Penn State’s December 12, 2025 staff announcement was one of the first concrete steps in Matt Campbell’s roster rebuild. This article has been updated as of May 13, 2026 so it reflects the official announcement and avoids overstating scheme conclusions from the first wave of hires.
The Official Announcement
GoPSUSports announced 10 additions to Penn State’s 2026 football staff on December 12, 2025. The three on-field coaching additions were Taylor Mouser as offensive coordinator and tight ends coach, Ryan Clanton as offensive line coach, and Deon Broomfield as secondary coach.
The release also listed Skip Brabenec as football chief of staff, Derek Hoodjer as general manager, Aaron Hillmann as director of sports performance operations, Reid Kagy as head strength and conditioning coach, Brandon Pietrzyk as assistant strength and conditioning coach, Trent Slattenow as director of player personnel, and Jack Griffith as recruiting assistant.
Centre Daily Times and The Sentinel both matched the core names and timing, giving this article multiple public confirmations beyond the official release.
Why Mouser Mattered
Mouser followed Campbell from Iowa State after spending the previous decade on the Cyclones’ staff. Penn State’s announcement credited him with serving as Iowa State’s offensive coordinator for the previous two seasons and working with the tight ends for five seasons.
For Penn State depth-chart coverage, Mouser’s title matters because it connects play-calling, tight end usage, and quarterback continuity. Rocco Becht later transferred from Iowa State to Penn State, and Benjamin Brahmer also became part of the 2026 tight end room. Those are real roster links. The cautious wording is that Mouser’s arrival made those positions especially important to watch, not that a specific formation or snap split was already locked in.
Clanton and Broomfield
Ryan Clanton arrived as offensive line coach after holding the same role at Iowa State. Penn State’s release cited improved rushing production and strong sack-prevention numbers during his Iowa State tenure. That made the offensive line a natural area to monitor during the Campbell transition, especially after the transfer class added multiple linemen.

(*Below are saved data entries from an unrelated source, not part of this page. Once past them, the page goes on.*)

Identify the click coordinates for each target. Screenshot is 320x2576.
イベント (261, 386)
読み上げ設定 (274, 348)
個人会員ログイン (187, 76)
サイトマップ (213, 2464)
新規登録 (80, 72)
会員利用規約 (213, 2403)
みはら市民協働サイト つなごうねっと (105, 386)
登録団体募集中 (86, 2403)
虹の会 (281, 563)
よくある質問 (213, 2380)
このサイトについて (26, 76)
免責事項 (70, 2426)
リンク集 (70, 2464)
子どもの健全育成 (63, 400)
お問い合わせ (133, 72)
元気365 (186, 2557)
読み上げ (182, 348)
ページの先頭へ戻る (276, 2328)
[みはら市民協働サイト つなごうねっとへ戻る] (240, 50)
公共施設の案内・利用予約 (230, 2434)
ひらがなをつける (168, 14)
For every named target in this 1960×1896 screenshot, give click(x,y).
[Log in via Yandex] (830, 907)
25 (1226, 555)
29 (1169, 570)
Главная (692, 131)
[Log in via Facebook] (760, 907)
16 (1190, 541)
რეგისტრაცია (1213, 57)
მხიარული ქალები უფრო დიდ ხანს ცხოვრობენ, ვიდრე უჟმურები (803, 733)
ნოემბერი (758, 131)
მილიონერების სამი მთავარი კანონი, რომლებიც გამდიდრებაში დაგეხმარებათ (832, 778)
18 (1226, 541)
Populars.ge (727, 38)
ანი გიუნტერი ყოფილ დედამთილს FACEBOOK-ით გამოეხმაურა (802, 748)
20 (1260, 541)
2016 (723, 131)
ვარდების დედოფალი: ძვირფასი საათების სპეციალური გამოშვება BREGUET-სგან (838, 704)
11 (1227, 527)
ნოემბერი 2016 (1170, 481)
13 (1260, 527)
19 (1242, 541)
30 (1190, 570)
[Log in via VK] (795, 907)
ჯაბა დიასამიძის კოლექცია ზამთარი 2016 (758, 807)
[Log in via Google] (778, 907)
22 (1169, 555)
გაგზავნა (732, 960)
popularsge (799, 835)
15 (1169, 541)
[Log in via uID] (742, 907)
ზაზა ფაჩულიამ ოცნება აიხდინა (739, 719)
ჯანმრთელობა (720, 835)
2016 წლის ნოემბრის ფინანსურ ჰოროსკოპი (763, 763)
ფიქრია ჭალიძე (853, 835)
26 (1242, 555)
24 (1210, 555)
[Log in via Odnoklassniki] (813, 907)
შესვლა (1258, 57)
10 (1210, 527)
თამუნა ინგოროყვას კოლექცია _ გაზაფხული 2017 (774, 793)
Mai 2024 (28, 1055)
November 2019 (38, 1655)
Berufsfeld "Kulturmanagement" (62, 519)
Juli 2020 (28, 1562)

Deon Broomfield was announced for the secondary. His hire was part of a defensive staff that later expanded and shifted titles as Penn State finalized the 2026 staff. The key archive point is that Broomfield was part of the first wave of Campbell assistants, before the full defensive coordinator and position-title picture settled.
Terry Smith and Continuity
The early staff story was not only about Iowa State arrivals. Terry M. Smith’s continued presence on Penn State’s staff became an important continuity point for recruiting and defensive back development. Later official roster/staff listings had Smith as associate head coach and cornerbacks coach.
That combination of new Campbell assistants and retained Penn State ties is the best way to read the December announcement. It was not a final answer to every staff question, but it showed how Campbell began blending his existing network with State College continuity.
Depth-Chart Takeaway
The December 12 staff additions mattered because coaching assignments shape evaluation. Quarterbacks, tight ends, offensive linemen, and defensive backs all had new or clarified voices in the building. Still, the article should not claim that any player won or lost a job because of the announcement alone.
The safer conclusion is that the staff framework gave Penn State a structure for the January portal wave, February signings, spring practice, and the eventual 2026 depth chart.
Sources and update notes
This update was checked against GoPSUSports’ December 12, 2025 staff announcement, Centre Daily Times’ December 2025 staff coverage, The Sentinel’s report on the same announcement, and Penn State’s later 2026 roster/staff listing.